Mango vanilla chia bowl

  • SERVINGS: 1
  • PREP TIME: 5 Minutes
  • COOKING TIME: N/A

INGREDIENTS:

CARBS: 1 mango (fresh or 1 cup frozen)

PROTEIN: ½ cup organic Greek yoghurt and ½ cup organic vanilla yoghurt or coconut yoghurt (dairy-free), optional: 1 scoop protein powder natural whey or hemp/ rice/ pea protein (dairy-free)

FAT: 1 tablespoon chia seeds, 1 tablespoon almonds

METHOD:

Mix vanilla yoghurt with Greek yoghurt and protein powder (optional), add chopped up mango, chia seeds and almonds.

Day 7

*Vegetarian *Gluten-free *Dairy-free alternative

Baked beans on low-carb bread with tomato salsa and fetta cheese

  • SERVINGS: 1
  • PREP TIME: 10 Minutes
  • COOKING TIME: 1 Hour 10 minutes

INGREDIENTS:

CARBS: ½ cup organic baked beans (can), 1 tomato, 1 small clove garlic, 1 tablespoon fresh parsley, 2 tablespoons almond flour, 1 tablespoon organic psyllium husk, 1 tablespoon vinegar

PROTEIN: 1 organic or free-range egg white, 1 tablespoon organic fetta cheese or Bio cheese (dairy-free)

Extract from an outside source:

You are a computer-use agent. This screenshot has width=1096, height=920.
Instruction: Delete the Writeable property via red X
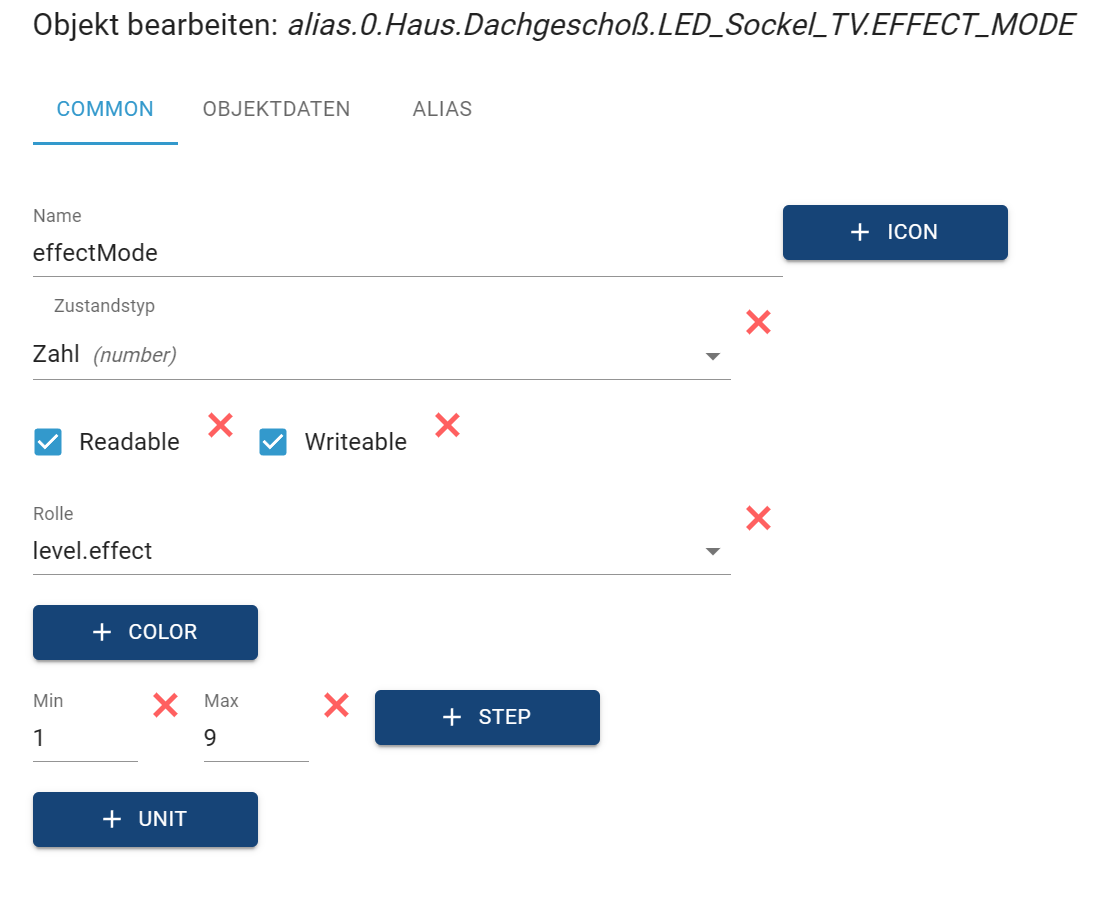pos(447,425)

FAT: 1 tablespoon flaxseed meal, 1 tablespoon extra virgin olive oil

HERBS, SPICES AND BAKING: pinch of pink Himalayan salt, cracked pepper, ½ teaspoon baking powder, 3 tablespoons hot water

METHOD:

To make the low-carb bread: Preheat the oven to 170C. Mix almond flour, flaxseed meal, psyllium husk, salt and baking powder. Then mix the egg white with the vinegar and add to the dry mixture at high speed  (mixing for 10 seconds) until just combined (do not overmix). Have the hot water ready and do the same. Grease baking paper in an oven-safe dish and put the mixture in, shaping it into bread then bake for approx. 1 hour. Once ready, let it cool on a rack for 5 minutes. For the tomato salsa, great the tomato and garlic, add salt, pepper and olive oil and mix well. Serve the toast with baked beans, fetta cheese, tomato salsa and parsley.